4 out of 5 stars

I don’t have a bucket list, (do have a bucket though), but one day I want to see the amazing natural phenomena that is the aurorae borealis. The haunting beautiful lights that hang in the skies of the northern hemisphere also have their south equivalent, the aurora australis. They have been known to humanity for millennia and have been a sense of wonder and inspired stories and myths of their creation. However, it is only in the past few decades that we have become to understand how they are created.

Melanie Windridge’s work as a plasma physicist means that she is well placed to reveal all that has been learnt about the science behind these beautiful lights. As well as a clear explanation behind the science of the northern lights, Windridge head north to experience them for herself. Her travels take her from Scotland to¬† Iceland, then Canada and onto Svalbard, where she sees the magnificent total solar eclipse. Also woven into the narrative is an exploration of the cultural effect that the light has had on the people that see them and how we have tried to replicate them and explain them before science.

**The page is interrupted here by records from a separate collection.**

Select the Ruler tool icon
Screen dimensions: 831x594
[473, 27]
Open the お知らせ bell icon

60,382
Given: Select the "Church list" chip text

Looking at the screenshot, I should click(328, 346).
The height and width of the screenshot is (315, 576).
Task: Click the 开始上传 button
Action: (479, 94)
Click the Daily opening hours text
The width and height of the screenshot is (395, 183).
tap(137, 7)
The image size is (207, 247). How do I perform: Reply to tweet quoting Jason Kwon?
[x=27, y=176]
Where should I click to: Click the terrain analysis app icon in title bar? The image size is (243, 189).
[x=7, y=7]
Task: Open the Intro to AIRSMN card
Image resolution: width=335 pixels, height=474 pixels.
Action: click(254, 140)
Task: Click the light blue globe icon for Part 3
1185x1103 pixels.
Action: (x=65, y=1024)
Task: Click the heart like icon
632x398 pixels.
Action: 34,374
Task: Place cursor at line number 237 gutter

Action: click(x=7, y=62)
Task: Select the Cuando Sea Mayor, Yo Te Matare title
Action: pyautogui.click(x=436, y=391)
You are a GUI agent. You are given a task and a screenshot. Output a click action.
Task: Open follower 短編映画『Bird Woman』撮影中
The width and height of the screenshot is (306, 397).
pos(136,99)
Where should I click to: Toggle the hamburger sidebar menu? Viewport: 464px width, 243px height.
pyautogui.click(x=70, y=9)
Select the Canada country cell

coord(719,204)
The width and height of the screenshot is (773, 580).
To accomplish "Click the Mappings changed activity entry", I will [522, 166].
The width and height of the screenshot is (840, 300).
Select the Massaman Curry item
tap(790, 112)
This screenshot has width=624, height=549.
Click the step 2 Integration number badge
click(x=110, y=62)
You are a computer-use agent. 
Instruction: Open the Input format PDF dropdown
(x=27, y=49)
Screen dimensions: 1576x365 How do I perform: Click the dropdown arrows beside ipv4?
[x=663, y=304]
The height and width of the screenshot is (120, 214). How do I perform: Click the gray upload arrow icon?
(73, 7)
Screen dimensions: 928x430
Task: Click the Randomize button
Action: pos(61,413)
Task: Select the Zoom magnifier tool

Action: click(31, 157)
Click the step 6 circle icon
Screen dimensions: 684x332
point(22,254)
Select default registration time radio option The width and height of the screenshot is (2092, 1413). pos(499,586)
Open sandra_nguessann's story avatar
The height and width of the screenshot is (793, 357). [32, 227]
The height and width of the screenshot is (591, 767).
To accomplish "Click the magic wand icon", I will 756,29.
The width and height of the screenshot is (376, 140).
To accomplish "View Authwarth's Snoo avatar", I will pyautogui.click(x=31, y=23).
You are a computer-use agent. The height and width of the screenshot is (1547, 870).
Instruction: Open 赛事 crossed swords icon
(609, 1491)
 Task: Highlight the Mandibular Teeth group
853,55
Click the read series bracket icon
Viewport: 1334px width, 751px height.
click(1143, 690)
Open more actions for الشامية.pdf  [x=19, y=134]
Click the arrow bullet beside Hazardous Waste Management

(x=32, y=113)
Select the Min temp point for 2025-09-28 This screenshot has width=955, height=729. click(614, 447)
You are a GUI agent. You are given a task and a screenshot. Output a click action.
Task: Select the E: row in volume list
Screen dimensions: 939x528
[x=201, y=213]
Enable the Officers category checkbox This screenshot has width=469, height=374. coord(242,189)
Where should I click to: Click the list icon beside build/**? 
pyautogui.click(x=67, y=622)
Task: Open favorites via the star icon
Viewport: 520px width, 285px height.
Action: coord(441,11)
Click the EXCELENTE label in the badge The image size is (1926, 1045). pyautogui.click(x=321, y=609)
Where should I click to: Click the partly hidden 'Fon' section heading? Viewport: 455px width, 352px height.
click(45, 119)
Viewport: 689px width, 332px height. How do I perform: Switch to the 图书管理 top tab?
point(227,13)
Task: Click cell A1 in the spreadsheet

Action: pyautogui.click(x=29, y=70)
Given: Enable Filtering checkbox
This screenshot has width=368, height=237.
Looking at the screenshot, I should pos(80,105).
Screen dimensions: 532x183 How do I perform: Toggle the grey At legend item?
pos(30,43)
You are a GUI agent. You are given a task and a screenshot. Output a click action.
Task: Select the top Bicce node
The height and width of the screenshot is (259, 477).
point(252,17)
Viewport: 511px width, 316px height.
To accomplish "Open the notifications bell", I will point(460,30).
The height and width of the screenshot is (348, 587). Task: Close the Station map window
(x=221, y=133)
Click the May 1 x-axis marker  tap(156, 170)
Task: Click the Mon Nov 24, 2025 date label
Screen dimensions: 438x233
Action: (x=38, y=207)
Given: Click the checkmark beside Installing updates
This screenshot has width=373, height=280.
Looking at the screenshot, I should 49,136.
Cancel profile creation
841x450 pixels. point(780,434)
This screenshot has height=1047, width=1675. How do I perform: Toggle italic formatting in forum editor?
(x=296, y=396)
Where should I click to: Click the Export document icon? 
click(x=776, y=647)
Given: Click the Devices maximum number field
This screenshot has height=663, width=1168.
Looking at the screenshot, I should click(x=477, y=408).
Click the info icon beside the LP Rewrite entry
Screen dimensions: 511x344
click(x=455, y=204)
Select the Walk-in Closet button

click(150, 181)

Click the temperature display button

This is a really nicely written book about the aurora. The science behind it is incredibly complex, the source of the energy comes from the solar wind and coronal ejections from our sun and the light is produced by the interaction between that and the trace elements in the upper atmosphere. I liked the blend of science, travel and history too; it shows that things should not be considered in isolation. The book had so photos of the auroras and her travels, but it would have been good to have more. Interestingly, you can see a certain amount with the naked eye of the aurora but when you take a photo then the true splendour is revealed.